The other day, I went to an interest meeting for Walla Walla's masters in counseling psychology program. As the only sophomore in a group of juniors and seniors, I was slightly out of place: I was the only one the presenting professor hadn't met yet.
It was an informative meeting, one I was glad I attended. When I first came to this school, I was fairly certain I'd just stick around after I graduated and go straight on through the 2-year masters in counseling program. It's been slightly over a year since this idea concerning grad school (and ultimately concerning career) started to shift. So while I sat and listened to the details of program curriculum and financial aid and obligation, I couldn't help but think, Well, I am certainly uncertain. Guess I'm officially part of the club.
But that's an entirely different matter than what I wanted to explore. Several minutes into the meeting, the accompanying PowerPoint presentation flashed a slide onto the screen with this quote:
"Do not insulate yourself from the pain in the world. When we open ourselves to the pain of the world, we become the medicine that heals the world."
And I was astounded. This was how to explain it.

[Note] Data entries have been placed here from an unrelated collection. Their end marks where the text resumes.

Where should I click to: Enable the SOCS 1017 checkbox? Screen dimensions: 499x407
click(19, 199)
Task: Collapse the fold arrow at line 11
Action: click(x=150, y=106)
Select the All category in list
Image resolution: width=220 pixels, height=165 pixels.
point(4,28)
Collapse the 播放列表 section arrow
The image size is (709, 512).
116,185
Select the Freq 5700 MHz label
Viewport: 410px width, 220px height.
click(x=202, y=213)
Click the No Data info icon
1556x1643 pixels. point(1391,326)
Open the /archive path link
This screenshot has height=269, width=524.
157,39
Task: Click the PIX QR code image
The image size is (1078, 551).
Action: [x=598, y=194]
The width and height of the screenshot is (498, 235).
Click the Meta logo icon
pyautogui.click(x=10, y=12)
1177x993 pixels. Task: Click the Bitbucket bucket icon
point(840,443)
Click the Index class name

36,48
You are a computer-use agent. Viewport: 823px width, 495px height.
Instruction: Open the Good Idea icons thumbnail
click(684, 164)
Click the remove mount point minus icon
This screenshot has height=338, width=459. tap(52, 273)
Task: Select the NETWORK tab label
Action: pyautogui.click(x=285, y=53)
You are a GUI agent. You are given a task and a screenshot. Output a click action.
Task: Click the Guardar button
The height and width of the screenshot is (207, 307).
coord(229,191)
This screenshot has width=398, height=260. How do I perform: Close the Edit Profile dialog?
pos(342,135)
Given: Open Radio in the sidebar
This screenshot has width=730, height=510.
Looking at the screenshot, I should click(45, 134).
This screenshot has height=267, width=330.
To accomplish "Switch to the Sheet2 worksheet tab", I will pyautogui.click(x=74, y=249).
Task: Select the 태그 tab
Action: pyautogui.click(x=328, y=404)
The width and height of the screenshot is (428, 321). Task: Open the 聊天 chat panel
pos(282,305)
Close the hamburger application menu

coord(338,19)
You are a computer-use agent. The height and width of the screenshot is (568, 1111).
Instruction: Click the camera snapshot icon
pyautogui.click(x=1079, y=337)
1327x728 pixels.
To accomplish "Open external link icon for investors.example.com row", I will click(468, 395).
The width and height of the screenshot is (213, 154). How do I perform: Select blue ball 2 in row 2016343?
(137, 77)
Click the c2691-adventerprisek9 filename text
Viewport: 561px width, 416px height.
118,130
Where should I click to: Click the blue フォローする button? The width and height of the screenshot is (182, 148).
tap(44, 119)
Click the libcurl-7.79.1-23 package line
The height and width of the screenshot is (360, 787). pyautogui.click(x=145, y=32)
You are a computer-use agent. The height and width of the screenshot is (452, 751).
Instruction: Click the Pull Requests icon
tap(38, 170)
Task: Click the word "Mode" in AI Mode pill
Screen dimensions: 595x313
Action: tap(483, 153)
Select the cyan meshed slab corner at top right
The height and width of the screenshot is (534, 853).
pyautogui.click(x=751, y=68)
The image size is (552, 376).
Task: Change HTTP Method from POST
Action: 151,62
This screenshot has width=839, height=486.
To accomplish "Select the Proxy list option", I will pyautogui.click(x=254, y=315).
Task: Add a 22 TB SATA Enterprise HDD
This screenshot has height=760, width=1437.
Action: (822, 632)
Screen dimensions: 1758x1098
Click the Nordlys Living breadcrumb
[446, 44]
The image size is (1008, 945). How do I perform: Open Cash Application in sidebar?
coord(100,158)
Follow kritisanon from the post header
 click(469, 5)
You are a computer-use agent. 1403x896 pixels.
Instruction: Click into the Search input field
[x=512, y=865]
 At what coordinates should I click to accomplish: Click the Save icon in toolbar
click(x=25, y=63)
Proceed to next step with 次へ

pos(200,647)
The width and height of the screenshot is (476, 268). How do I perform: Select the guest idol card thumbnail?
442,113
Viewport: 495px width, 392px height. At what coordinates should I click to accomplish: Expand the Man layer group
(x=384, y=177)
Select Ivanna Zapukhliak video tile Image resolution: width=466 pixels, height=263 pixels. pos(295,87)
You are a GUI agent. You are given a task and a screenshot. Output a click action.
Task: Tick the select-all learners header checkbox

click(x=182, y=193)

I was leading out in a Bible study one night a couple years ago, and while I can't remember the topic of the night or the means by which our conversation shifted in the manner that it did (which would be interesting to remember, considering the result), I do remember one thing that I said. I was trying to explain a compulsion that I had been experiencing since I was 17. The explanation went something like this:
|Tita Evelyn and I spent many hours tearfully|
discussing the pains of life.
"I know this may sound dark, or morbid, or twisted, or whatever…But I find I don't feel right unless I'm in a place where I can see the pain of those around me. In being in contact with people who are openly suffering, I feel like I am really living in reality, really connected to the reality of sin and the true condition of the world--not just walking through the façade of the world. The true state of earth and the realization of spiritual warfare become so much more evident. I need to see it--to have my gut wrenched by the sight of it and to have my heart ache from it--for my own soul. But beyond this, I feel like I need to see it so I can change it. I won't feel right unless I am acting as God's vessel for change, to bring love and healing to wounded hearts. I need to go to hell on earth so that I can bring some of heaven into it. I don't feel right unless that is where I am: in the hells of earth."
If I remember correctly, there was a slight pause, and then one of my friends leaned slightly towards me. "Yeah," he said, "that does sound kind of morbid."
So this week, when I read those two sentences, I was amazed at their power to succinctly encapsulate the stirring of my soul. And I wonder if, really, this isn't something that every heart yearns for in one capacity or another. To be honest and open and real with our pain, even as those around us are as well, there is connection, solidarity, support, understanding, comfort, growth, and healing.
The Lord's Prayer is probably one of the most well known passages of the Bible, up there with John 3:16 and Psalm 23. So it is easy to recite without realizing the full force or meaning of the words. But to me, when I get to that phrase "Your will be done on earth as it is in heaven," I can't help but stop and imagine what that would look like: for earth to fully experience God's will, no sin attached, earth would be as heaven.
|A sharing of heaven.|
So then the question is how can God's will be done on earth? What does that look like? And I think it looks like us. Humans living in the love and light of God, touching those around us, passing on this love and this light. Living as though we were already in heaven. And if we each live as a piece of heaven, I think the world would seem…less like hell.
So I claim this as my truth and the pull of my heart. I will not insulate myself from pain. I will feel it. And I will work by God's will to heal it. To be medicine.